Can goats eat Brussel Sprouts and the branch they are attached to?


----------



## StaceyRosado (Oct 5, 2007)

I have fed it to them before --- but they weren't to keen on them, I dont blame them BLECK!


----------



## FrancineR (Aug 1, 2016)

Hello! Im a new goat owner of two Nigerian Dwarf goats. 
This afternoon while preparing some fresh Brussel sprouts, I put aside some leafs from the sprout and offered them to the goats. The female ate one and walked away, lol. The wether, on the other hand, took great pleasure in consuming what I offered him. I guess goats have personal preferences like we do.


----------



## nancy d (Oct 5, 2007)

Welcome to TGS!
Your doe is smart I wouldnt eat them either.
Remember just a little, you don't want to overdo it.


----------



## groovyoldlady (Jul 21, 2011)

Mine love broccoli stems. We haven't tried brussels...


----------



## SalteyLove (Jun 18, 2011)

They likely won't eat the stem, but you can try. I LOVE brussel sprouts and the goats don't mind cleaning them up off the stems either!

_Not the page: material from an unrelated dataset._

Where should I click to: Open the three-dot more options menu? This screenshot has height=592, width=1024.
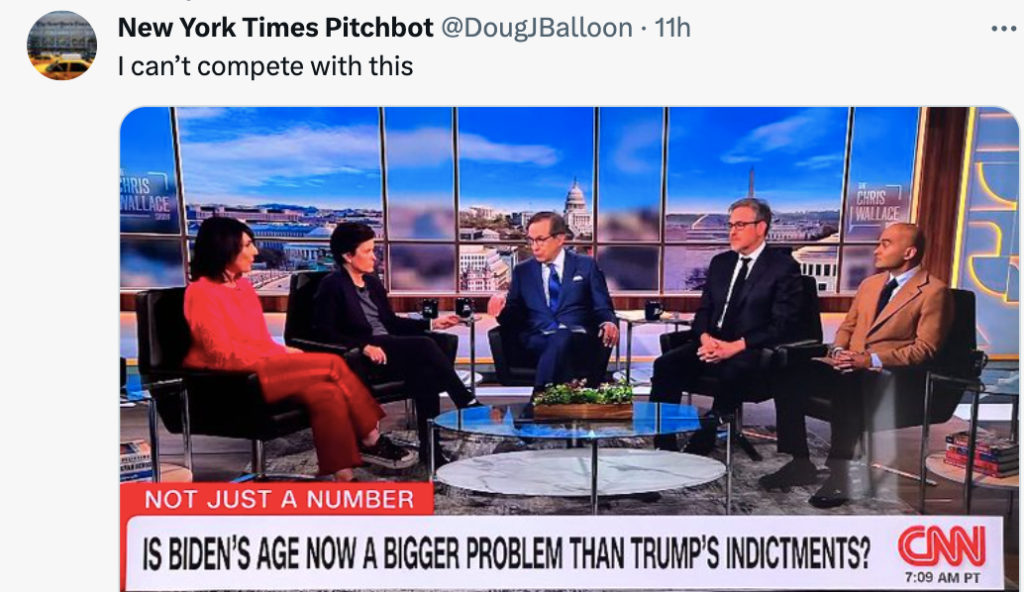click(1004, 28)
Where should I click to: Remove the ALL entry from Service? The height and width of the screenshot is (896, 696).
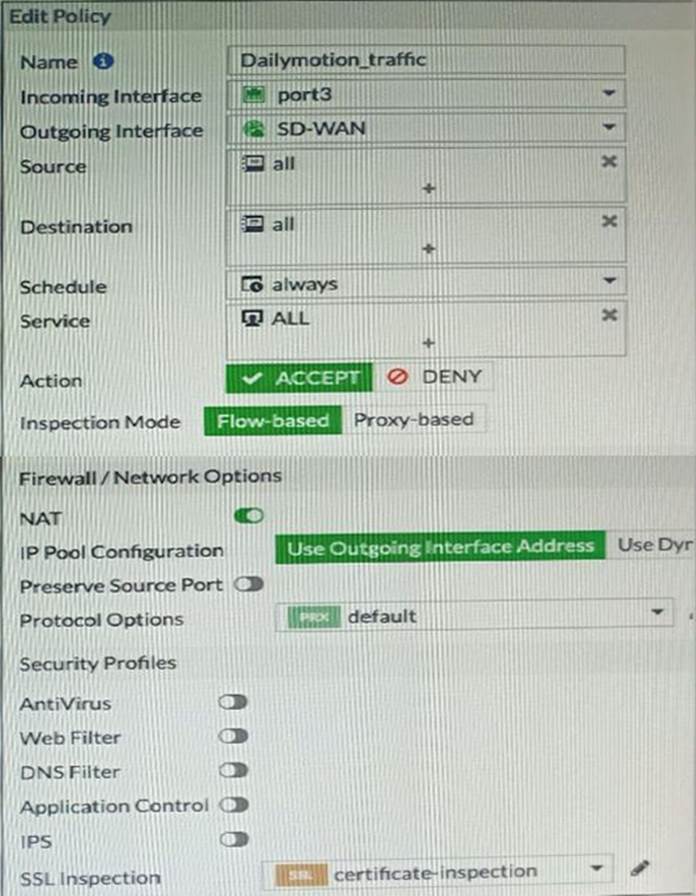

Of course, all new foods in moderation. Don't go dumping 10lbs of sprouts in the pen.


----------



## rebelINny (Feb 7, 2014)

Mine love them! But I only give as a treat in the fall since I know they can cause gas in humans....so maybe bloat in a goat?


----------



## mariarose (Oct 23, 2014)

Our goats got into my garden this year. Nary a Brussel Sprout survived..... and nary a sign of bloat....

Sigh... it was going to be a decent harvest.... pregoat.


----------



## siberian (Jun 8, 2016)

Wished I knew this when I was young, I would have got goats much sooner


----------



## catharina (Mar 17, 2016)

I chop them up a little if they're too big. Don't goats have little mouths for their size?!?

Mine get every kitchen scrap I can save for them except animal products, chocolate, avocado & the green parts of potatoes, tomatoes, eggplants & peppers.

Beans & cruciferous vegetables like cauliflower, broccolli & brussels sprouts give us gas because they have a sort of sugar molecule or something that we can't digest. Bacteria in our intestines, however, can digest it. Those bacteria then produce the gas. Beano pills give us the enzyme we lack so we can digest that substance instead of feeding the gas producing bacteria.

Since goats have such amazing digestive systems I'm betting they'd be able to handle it fine.


----------



## mariarose (Oct 23, 2014)

Yes, they handle it just fine. I was REALLY looking forward to those brussels sprouts in my garden. Nary a one left I tell you:veryangry:


----------